Chuck Schuldiner Project

Sunday, September 18, 2011

The FU'zz

     Okay, let's get one thing out of the way at the outset of the review, The FU'zz's name is, in fact, supposed to read like "F U". This bad pun seems to foretell a good amount about the band. The FU'zz is a "light spirited garage rock band". They make sure that we're all clear on this by deliberately misspelling song titles in a "fun and quirky" way. A good chunk of you probably have a more or less accurate pre-judgement about the band already. Yes, there is definitely a sound to The FU'zz's music that calls to mind that high school rock band that everyone praised just because they were barely capable of playing their instruments. The thing is, The FU'zz isn't like that band because they suck (thank god), but because its clear they're having fun with the music. At no point throughout the 14 song album that they have on Bandcamp have I ever thought that the recording artists were so caught up in producing a perfect product that they forgot to enjoy what they're doing.
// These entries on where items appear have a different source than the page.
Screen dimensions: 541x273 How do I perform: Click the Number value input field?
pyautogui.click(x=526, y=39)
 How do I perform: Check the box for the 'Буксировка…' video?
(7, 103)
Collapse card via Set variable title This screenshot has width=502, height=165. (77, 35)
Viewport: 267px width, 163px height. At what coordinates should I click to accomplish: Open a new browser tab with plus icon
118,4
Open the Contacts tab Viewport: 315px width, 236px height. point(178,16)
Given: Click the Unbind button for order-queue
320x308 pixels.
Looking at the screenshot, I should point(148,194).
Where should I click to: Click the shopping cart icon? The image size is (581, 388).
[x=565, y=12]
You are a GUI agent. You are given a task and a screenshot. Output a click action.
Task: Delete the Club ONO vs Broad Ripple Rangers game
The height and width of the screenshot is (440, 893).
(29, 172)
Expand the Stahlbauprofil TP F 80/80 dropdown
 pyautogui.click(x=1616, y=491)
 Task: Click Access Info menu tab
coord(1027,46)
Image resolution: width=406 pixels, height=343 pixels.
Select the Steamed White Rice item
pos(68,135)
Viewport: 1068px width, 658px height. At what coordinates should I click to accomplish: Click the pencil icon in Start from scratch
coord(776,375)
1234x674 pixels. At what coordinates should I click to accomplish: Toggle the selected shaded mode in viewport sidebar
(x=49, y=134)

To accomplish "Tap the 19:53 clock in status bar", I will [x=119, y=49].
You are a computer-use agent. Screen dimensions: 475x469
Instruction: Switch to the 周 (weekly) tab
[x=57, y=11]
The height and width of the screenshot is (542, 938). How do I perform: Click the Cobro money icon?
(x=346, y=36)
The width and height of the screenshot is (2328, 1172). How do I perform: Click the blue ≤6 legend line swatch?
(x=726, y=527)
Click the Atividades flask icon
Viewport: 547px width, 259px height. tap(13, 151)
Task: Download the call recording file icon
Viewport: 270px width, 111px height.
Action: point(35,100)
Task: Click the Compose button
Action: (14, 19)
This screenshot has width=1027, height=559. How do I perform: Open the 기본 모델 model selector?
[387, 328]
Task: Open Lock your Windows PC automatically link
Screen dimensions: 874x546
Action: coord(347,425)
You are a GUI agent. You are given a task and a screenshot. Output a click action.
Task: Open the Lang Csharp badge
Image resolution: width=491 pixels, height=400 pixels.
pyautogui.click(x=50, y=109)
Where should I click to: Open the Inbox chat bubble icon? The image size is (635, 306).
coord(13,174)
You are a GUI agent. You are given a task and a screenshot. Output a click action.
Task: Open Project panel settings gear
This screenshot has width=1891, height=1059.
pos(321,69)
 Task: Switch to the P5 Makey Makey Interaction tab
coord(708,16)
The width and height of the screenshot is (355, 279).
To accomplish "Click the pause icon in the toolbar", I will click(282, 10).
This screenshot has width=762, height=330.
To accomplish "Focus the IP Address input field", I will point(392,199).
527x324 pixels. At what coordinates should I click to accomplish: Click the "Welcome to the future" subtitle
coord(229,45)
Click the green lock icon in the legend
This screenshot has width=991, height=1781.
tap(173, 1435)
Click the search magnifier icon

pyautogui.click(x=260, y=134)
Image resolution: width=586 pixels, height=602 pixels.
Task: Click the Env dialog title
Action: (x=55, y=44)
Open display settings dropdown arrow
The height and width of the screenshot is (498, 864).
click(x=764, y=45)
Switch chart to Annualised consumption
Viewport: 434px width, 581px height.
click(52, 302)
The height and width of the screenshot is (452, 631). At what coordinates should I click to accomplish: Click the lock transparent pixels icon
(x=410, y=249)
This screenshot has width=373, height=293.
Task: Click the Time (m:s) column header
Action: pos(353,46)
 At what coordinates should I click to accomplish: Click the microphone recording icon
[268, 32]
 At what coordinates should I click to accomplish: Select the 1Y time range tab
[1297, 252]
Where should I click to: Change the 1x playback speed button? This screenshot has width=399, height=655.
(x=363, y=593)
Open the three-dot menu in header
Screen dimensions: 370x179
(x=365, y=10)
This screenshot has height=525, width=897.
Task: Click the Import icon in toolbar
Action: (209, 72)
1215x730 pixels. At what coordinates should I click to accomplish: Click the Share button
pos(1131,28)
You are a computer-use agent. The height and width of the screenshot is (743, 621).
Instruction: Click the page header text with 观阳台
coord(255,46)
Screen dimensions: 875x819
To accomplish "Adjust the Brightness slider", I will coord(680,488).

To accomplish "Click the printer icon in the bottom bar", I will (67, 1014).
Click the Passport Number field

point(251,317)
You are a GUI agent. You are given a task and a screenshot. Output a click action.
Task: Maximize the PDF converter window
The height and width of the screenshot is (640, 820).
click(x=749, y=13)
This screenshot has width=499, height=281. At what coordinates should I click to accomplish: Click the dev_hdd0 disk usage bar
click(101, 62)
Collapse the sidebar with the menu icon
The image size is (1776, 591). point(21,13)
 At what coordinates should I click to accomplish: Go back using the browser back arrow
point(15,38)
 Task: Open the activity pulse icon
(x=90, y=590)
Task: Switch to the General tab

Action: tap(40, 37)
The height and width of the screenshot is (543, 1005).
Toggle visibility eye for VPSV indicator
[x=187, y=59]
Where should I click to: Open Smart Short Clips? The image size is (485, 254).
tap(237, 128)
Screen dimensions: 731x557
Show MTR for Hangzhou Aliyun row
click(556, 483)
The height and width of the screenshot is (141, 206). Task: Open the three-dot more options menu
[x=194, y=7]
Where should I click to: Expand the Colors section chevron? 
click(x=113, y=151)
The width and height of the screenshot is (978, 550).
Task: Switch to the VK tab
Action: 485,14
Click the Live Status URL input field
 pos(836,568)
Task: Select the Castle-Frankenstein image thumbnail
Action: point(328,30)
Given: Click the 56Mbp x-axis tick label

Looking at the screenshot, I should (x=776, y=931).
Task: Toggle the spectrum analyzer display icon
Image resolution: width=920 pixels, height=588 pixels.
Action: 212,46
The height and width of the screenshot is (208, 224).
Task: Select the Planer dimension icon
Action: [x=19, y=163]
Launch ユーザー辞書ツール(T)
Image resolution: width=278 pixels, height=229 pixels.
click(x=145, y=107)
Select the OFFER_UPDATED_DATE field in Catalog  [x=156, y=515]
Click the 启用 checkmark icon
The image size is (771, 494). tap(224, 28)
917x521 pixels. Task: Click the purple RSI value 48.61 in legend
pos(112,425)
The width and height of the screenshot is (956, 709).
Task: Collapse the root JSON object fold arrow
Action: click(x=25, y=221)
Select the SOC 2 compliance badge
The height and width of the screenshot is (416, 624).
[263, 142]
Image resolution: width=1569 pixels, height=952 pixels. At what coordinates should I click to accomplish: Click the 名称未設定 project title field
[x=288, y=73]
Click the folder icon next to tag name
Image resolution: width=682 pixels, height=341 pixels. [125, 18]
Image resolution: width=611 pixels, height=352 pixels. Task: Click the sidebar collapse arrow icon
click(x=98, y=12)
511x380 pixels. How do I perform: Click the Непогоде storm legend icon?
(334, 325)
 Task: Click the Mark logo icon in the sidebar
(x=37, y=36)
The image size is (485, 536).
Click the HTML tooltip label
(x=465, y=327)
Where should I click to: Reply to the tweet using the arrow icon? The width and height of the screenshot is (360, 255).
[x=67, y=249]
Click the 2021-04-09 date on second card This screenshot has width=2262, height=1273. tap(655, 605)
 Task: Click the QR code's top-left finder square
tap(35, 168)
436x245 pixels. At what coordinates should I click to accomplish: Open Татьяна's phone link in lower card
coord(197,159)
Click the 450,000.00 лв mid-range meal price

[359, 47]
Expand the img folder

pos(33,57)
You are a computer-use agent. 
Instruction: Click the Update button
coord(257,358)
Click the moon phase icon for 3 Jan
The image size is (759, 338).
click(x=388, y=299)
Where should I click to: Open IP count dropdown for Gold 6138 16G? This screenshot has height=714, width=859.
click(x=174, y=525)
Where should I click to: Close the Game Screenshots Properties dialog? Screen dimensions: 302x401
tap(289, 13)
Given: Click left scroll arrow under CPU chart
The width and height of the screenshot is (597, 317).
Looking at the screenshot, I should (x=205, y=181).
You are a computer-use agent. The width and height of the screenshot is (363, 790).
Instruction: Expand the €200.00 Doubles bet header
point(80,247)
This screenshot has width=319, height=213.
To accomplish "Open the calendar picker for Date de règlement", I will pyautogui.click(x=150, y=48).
     Starting on the negatives, I think the single biggest issue that The FU'zz has is oftentimes very crowded recordings for a garage rock band. When I think of lo-fi alt / garage rock bands, the first thing that comes to mind is a very stripped down, stark sound. I'll use what it arguably the best example of this, The White Stripes. If you pull up a White Stripes song, if you aren't familiar with any of their songs yet, you should notice that the music has a very unique atmosphere to it. It's a little hard to describe, somehow, The White Stripes can manage to fill in a lot of "empty space" in the recording that most other bands fill with more instrumentation, just by the way they write their songs. This liberal use of silence and figurative empty space as an instrument in and of itself is, in my opinion, the essence of truly great garage rock. Dirty, poorly recorded classic rock cuts and anxious vocals that express emotion not through melody, but through tone. Its for this reason that Jack White can get away with his oftentimes wildly off key vocals and still be called a great. But this is a review for The FU'zz, not The White Stripes.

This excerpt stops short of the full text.